I always wonder what food blogger home cooking really looks like. I figure some of you think like me. So here are a few of my recent home-cooked meals.

These are listed chronologically. A good number of dinners are missing. About once a week we ordered in, took out, or heated a pre-cooked meal from Wegmans. I cooked two not-so-good dinners this month. I’ll do a better job of reporting all these next month; putting together this post was more work than I realized. With those in mind, what I’ve listed below is representative of our usual home cooking.
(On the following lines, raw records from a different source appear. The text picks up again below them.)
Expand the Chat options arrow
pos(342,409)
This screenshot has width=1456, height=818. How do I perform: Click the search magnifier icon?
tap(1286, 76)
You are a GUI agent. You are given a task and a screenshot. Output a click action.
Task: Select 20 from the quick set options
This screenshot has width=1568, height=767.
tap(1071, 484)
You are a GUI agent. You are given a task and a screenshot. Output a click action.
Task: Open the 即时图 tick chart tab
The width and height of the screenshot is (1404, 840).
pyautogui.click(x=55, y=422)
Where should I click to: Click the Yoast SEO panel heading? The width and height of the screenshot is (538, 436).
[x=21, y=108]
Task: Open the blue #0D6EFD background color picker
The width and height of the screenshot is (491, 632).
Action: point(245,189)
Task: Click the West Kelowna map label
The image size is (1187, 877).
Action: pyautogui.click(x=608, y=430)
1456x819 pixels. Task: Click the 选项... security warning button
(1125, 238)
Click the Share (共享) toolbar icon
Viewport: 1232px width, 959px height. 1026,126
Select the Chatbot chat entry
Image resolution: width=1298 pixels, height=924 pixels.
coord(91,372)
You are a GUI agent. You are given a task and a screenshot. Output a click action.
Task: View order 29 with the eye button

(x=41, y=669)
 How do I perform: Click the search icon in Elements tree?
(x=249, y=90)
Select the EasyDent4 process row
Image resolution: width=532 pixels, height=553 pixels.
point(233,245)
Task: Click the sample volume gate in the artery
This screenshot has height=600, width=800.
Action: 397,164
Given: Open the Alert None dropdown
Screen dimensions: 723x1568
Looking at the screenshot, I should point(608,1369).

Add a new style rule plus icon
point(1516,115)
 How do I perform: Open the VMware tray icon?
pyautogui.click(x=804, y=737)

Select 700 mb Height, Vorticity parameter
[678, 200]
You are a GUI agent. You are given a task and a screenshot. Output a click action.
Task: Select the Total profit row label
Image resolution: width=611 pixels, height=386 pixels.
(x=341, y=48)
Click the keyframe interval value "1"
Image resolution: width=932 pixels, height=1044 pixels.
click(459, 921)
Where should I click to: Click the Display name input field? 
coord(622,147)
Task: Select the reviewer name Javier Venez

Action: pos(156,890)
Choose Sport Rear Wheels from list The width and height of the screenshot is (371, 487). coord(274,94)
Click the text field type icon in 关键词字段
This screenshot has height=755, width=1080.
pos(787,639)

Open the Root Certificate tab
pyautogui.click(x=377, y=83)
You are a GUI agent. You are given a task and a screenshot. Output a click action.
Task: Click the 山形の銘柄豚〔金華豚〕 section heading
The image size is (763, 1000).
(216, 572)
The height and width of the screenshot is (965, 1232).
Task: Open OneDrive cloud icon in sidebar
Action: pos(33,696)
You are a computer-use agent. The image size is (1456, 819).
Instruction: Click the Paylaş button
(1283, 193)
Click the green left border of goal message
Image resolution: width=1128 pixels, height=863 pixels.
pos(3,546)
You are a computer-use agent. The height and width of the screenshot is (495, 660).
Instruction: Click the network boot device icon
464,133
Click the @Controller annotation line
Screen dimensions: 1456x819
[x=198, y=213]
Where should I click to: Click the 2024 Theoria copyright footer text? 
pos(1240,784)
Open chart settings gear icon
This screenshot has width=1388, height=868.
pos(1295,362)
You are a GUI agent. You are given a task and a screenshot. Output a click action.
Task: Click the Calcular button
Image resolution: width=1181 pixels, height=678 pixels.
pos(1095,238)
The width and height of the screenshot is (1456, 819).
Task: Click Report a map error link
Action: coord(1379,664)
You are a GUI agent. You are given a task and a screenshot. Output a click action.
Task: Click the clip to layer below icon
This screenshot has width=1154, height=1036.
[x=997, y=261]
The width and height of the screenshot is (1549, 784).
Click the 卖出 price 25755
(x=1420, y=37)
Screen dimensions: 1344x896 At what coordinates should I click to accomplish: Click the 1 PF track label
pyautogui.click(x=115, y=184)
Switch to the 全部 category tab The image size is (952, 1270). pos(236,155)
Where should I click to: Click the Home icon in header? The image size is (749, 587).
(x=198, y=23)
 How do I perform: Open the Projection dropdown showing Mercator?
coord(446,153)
Pizza and sugar snap peas: This was New Year’s Eve dinner. Holiday traveling was tough and I wanted something easy. I cooked the sauce (tomato, onion, and butter) as the dough rose. Baked it in a cast iron combination cooker in an oven set to maximum temperature. The snap peas I cooked over high heat with olive oil and plenty of lemon juice.

Arepas and kale: I needed to use some frozen corn and some kale. The only entree-type dish featuring corn that I know how to make is arepas. The arepas were cornmeal, flour, leavener, milk, egg, and salt. The kale I cooked to a melting tender and then dressed with a lazy man’s mojo de ajo: lime juice mixed with a vegetable oil infused with garlic and red pepper flake. I spooned some Fage on the side.

Roasted chicken, sugar snap peas, cauliflower gratin: I had some chicken legs in an equilibrium brine in the refrigerator. I seared and roasted these. Snap peas I cooked as I did on pizza night. I made a gratin of the cauliflower because I came across a Jacques Pepin video earlier in the day (probably while looking up some other technique). To make the gratin, I boiled the cauliflower, poured a Jarlsberg cheese sauce over it, topped it with Gruyere, and finished it in the oven.

Frittata and herbed rice: I bought a bag of peppers but never got around to the arroz con pollo experiment they were intended for. The frittata was a way to use some of the peppers. The frittata was three sweet peppers, one leek, and four eggs. Six eggs would have been better. But then again I topped it with goat cheese and gruyere and some parsley. The herbed rice was simply butter and minced parsley stems mixed into salted brown rice.

Kale and rice enriched cheeseburgers, green salad: I wanted to take the stand mixer out for another test drive. Having a stand mixer is really like having an assistant. I formed the dough after I picked up our toddler from day care, rising and shaping it while I cleaned up and prepared everything else. At home I like to make hamburger patties with ground beef, a cooked grain, and a green. This night the grain was brown rice and the green was kale (left over from a dinner I didn’t write up). The green salad was one of those rectangular supermarket boxes of baby greens. I miss growing season.

Frittata and vegetable soup: The frittata was egg, leek, gruyere and tarragon. For soup I cooked 8 carrots, 1 yellow bell pepper, 1 onion, and a bay leaf in stock to cover. When the carrots were tender, I removed the bay leaf and pureed the rest with an immersion blender, adding stock, milk, and basil to taste.

Sirloin steak, ziti, and creamed spinach: I try to choose things that go together. On that criterion, I could have done better. I can’t remember why I went with the ziti, but my guess is that I was trying to cook for later in the week but didn’t finish before my wife came home. The sirloin I cooked at 59 degrees C with an immersion circulator. Then I chilled it in an ice bath. While the steak chilled, I sauced a (dry) pound of whole wheat ziti with a simple tomato sauce. While that cooked I wilted some spinach and then finished it with cream, salt, and grated nutmeg. As the pasta and spinach finished, I patted the steak dry with paper towels and then seared it really hard in a cast iron skillet.

Chili: I’d cooked a lot of Italian food. We needed a change of pace. I started by sweating diced onions and peppers. Next I added garlic and some leftover tomato sauce, and then ground beef and ground ancho. That mixture I cooked to a deep brown. Finally I added dried beans, water, and salt, and cooked everything for 70 minutes at full pressure in my pressure cooker. Cold water release. I forgot to stir in frozen corn the first night we ate it, but my wife remembered when we had the leftovers the next day. I spooned the chili over plain brown rice and topped it with Fage.